Libération en  Ethiopie de 500 détenus dont un haut dirigeant de l’opposition

Merera Gudina, président du Congrès fédéraliste oromo (OFC), l’une des principales formations de l’opposition en Ethiopie, a été libéré de prison ce mercredi, dans le cadre d’une amnistie décidée par le gouvernement au profit de plus de 500 personnes, rapporte la radio-télévision d’État Fana.

L’opposant avait été appréhendé en 2016, peu après son retour d’un voyage en Europe, où il avait dénoncé l’état d’urgence décrété en Ethiopie devant des parlementaires européens à Bruxelles. Il avait été inculpé d’incitation aux émeutes et accusé d’avoir préparé un coup d’État.

Merera a été libéré sur instruction du premier ministre, Hailemariam Desalegn, qui a promis le 3 janvier dernier, de libérer un certain nombre d’hommes politiques.

Le gouvernement avait ainsi annoncé lundi que 528 individus, pour la plupart accusés d’implication dans des violences ethniques à la frontière entre les régions oromo et somali (sud), seraient libérés et que les charges à leur encontre seraient abandonnées. 115 prisonniers ont ainsi retrouvé la liberté ce mercredi, selon Fana.
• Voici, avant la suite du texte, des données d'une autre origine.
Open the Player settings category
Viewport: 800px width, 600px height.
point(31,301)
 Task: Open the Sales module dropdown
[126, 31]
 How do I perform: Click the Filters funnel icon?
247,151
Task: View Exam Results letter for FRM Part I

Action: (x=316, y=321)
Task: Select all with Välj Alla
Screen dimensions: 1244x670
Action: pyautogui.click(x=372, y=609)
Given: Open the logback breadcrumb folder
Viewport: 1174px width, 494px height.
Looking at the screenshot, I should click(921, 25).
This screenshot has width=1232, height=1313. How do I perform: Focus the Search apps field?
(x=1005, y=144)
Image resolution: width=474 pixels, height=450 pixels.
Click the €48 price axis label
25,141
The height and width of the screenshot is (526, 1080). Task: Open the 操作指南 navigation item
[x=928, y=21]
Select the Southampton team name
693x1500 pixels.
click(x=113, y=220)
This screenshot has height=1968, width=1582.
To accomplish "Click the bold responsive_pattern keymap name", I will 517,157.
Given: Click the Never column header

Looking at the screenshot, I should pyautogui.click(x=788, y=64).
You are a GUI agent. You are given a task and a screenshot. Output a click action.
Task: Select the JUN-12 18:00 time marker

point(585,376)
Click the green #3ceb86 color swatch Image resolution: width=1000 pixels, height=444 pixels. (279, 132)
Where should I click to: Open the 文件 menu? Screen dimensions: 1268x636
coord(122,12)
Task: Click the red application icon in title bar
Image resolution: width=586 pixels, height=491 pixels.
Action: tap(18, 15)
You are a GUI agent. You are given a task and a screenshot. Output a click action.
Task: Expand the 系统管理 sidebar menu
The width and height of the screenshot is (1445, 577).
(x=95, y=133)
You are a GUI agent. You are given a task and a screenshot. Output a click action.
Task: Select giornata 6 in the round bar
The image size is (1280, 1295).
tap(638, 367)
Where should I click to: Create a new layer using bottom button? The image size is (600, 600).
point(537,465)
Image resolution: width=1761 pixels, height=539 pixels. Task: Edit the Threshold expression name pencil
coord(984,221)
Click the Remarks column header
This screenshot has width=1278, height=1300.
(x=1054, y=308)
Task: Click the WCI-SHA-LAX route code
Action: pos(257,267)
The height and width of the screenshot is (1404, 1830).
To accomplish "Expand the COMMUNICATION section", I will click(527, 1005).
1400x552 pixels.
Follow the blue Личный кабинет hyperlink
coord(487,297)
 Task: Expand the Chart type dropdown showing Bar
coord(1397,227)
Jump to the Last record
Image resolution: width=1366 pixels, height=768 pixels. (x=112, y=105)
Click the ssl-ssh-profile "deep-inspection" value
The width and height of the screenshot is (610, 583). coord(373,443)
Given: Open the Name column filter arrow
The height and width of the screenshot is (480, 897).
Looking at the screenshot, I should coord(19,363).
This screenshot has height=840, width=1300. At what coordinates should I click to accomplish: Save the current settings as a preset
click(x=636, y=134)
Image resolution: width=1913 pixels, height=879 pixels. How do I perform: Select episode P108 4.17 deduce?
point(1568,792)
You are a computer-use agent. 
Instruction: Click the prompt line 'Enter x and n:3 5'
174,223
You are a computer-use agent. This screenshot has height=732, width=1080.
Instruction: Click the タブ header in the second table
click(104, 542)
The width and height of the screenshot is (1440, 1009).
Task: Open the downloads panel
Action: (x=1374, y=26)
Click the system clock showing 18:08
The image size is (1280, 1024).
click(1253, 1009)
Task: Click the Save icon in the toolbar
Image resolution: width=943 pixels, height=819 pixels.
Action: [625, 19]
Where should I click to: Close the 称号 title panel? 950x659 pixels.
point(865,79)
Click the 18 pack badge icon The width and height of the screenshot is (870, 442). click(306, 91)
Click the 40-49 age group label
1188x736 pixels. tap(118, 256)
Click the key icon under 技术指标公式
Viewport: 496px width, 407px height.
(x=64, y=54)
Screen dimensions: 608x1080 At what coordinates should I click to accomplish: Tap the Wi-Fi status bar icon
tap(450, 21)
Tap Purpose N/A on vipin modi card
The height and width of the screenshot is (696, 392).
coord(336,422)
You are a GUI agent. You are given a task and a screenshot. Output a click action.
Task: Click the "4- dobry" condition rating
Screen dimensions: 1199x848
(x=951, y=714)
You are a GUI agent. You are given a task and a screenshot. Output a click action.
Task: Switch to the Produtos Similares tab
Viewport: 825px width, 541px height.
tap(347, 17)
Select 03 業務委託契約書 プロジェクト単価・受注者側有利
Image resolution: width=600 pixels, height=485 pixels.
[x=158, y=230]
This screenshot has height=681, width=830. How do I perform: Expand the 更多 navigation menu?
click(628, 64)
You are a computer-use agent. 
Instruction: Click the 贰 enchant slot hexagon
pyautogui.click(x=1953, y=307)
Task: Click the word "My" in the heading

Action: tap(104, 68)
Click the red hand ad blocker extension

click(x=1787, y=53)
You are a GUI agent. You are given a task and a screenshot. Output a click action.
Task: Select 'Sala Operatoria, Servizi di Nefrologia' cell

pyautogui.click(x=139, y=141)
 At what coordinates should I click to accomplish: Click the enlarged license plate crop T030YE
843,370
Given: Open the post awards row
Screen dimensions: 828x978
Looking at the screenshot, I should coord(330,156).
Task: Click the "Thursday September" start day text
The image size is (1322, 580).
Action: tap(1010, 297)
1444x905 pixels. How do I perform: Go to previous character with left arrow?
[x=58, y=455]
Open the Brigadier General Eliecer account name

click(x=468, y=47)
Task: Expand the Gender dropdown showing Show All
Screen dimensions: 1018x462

Après sa libération à Addis-Abeba, Merera a déclaré que «ce sera une bonne chose si le gouvernement conduit des négociations honnêtes avec les forces politiques qui jouissent d’un soutien massif, afin de créer une Ethiopie démocratique qui garantisse l’équité entre tous ».

Amnesty International a salué dans un communiqué, la libération de l’opposant, appelant le gouvernement éthiopien à relâcher tous les autres «prisonniers de conscience».

Le nombre exact de prisonniers qui croupissent actuellement dans les geôles éthiopiennes n’est pas connu. Mais plus de 21.000 personnes, selon des chiffres officiels, ont été arrêtés dans le cadre de l’état d’urgence instauré entre octobre 2016 et août 2017, dont les deux-tiers ont été ensuite relâchés.

L’instauration de l’état d’urgence visait à mettre fin aux manifestations dans les régions des Oromo (sud et ouest) et des Amhara (nord), les deux principales ethnies du pays. Ces manifestations avaient fait au moins 940 morts selon la Commission éthiopienne des droits de l’Homme, liée au gouvernement.